Unfortunately all these treatments fail miserably more often than we like to admit. Even invasive treatments are not always successful in cluster headaches. Neurologists and patients alike are therefore always on the lookout for developments which will improve the understanding and management of cluster headaches. And, thankfully, there are a few.
A. Abnormal tyrosine metabolism and cluster headache
The sad fact about cluster headache is, nobody knows what causes it. We know it is due to some malfunction of the autonomic nervous system, and to the trigeminal, or fifth, cranial nerve. This is why it is called a trigeminal autonomic cephalalgia. We know that it favours men who smoke. Beyond this we are rather clueless. It is therefore with high hopes that I read about abnormal tyrosine metabolism in chronic cluster headache, in the journal Cephalalgia. The authors report that people with cluster headaches have high levels of the products of tyrosine metabolism in their blood, such as dopamine, noradrenaline, and tyramine. If this turns out to be confirmed, it may open the way to the development of newer and more effective treatments for this painful condition.
B. Heart monitoring on verapamil
The heart is at risk whenever people are put on verapamil. This is because it may induce abnormal and dangerous heart rhythms. It is therefore important to check the electrocardiogram (ECG) of people on verapamil. Guidelines suggest checking the ECG before starting, 10 days after starting, and before each dose increment. It was therefore disconcerting that a recent study, published in the journal Neurology, found that 40% of people on verapamil never had any form of heart monitoring. The paper, titled electrocardiographic abnormalities in patients with cluster headache on verapamil therapy, is an audit of >200 people with cluster headaches on high dose verapamil. In those who had cardiac monitoring, the authors found ECG abnormalities in more than 50%, some very significant and life threatening. A similar finding was reported in an older study published in the Journal of Headache and Pain, titled cardiac safety in cluster headache patients using the very high dose of verapamil (≥720 mg/day). Worrying!Time to take ECG monitoring more seriously in people on verapamil.
C. New preventative drug options
Besides verapamil, there are many other options for cluster headache prevention. The list is quite long, and this is the case whenever we are uncertain of what else really works. That is why I was relieved to see a recent guideline on treatment of cluster headaches touting new evidence to guide neurologists. Published in the journal Headache, it is titled Treatment of Cluster Headache: The American Headache Society Evidence-Based Guidelines. This guideline establishes that lithium is effective in preventing cluster headache, but valproate is probably ineffective. More importantly, the guidelines introduce new effective preventative agents such as civamide nasal spray, melatonin, and warfarin. For transitional prevention, occipital nerve injection comes through with glowing tributes. Progress, surely!

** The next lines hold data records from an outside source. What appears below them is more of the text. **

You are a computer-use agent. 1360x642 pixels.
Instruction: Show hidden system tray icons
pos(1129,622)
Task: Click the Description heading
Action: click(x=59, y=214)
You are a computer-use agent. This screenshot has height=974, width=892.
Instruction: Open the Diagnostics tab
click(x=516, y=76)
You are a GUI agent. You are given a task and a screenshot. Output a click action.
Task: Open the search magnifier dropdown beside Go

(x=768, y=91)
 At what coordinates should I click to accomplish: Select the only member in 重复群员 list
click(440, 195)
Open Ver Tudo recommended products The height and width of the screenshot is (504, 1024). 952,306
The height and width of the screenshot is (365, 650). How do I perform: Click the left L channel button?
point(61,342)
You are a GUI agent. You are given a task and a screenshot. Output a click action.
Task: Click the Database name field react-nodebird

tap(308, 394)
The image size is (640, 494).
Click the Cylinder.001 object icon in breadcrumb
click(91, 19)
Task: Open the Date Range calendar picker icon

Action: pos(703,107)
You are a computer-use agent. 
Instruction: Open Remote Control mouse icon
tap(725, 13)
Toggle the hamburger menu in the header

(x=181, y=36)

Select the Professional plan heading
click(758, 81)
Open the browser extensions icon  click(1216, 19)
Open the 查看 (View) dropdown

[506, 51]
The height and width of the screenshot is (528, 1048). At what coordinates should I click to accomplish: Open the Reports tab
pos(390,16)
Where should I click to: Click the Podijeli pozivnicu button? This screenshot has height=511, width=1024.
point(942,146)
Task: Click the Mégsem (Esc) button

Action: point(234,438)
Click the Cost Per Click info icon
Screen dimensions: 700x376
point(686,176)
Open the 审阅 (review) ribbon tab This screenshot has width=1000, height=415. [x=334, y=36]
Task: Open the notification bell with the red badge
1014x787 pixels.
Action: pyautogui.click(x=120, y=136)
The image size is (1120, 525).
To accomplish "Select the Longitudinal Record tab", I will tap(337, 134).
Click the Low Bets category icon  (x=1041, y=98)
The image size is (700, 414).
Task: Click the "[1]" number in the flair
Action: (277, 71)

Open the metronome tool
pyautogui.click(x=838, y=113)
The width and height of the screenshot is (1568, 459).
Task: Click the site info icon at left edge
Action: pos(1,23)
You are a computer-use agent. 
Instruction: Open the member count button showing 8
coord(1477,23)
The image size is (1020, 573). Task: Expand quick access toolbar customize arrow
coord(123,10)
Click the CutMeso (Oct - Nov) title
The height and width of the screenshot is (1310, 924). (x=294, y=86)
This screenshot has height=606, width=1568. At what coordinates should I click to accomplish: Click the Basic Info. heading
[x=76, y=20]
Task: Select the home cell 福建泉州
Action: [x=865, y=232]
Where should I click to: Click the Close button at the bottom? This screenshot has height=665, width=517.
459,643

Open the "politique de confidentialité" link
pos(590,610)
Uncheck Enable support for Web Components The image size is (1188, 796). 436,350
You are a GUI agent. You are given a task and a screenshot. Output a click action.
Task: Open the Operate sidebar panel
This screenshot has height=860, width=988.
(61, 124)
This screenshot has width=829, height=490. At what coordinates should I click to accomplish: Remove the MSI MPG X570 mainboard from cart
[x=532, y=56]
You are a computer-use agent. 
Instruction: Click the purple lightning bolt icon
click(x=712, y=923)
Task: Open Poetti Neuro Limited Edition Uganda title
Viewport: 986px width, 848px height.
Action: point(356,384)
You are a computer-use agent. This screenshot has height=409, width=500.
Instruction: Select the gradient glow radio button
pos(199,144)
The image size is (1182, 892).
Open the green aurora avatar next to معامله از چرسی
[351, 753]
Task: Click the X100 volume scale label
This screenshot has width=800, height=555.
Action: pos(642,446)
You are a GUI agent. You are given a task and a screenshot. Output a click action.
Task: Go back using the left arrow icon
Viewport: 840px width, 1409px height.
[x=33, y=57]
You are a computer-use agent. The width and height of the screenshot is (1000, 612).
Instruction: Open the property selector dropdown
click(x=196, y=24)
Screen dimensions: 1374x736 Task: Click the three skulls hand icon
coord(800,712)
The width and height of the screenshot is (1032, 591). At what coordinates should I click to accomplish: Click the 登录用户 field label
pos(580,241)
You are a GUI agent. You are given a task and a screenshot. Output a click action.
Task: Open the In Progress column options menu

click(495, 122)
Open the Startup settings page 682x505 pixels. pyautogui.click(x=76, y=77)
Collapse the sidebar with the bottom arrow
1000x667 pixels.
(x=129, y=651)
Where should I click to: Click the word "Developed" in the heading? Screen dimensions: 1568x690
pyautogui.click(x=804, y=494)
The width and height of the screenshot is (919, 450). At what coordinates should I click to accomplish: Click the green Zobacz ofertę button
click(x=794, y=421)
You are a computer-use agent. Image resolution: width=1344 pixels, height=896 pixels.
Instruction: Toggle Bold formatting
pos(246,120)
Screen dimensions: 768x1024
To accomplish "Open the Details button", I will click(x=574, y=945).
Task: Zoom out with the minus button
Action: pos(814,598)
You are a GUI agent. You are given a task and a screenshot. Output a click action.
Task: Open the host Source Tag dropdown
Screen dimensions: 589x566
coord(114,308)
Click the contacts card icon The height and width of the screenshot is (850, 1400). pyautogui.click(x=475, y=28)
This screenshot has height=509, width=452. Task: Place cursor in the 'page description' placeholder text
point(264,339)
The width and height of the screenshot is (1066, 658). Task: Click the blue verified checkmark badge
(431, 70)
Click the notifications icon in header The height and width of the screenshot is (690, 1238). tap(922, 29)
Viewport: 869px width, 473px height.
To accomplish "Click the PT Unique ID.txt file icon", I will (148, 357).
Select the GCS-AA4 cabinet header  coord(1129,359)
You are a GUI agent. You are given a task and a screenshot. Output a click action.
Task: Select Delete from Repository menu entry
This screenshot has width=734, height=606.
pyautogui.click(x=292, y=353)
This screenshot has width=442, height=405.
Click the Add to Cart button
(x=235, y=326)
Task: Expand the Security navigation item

D. Neurostimulation for cluster headache
It is no longer surprising to find neurostimulation cropping up in the treatment of any neurological disorder. And cluster headache is no exception. The most effective agent, according to the latest guidelines, is sphenopalatine ganglion stimulation. It now ranks very high in the acute treatment of cluster headache, even if less effective than the good old, conventional acute treatments which are subcutaneous sumatriptan, intransal zolmitriptan, and 100% oxygen. Neurostimulation is also likely to play a future preventative role in cluster headaches, and the candidates here are invasive and non-invasivevagus nerve stimulation. We are waiting with bated breaths!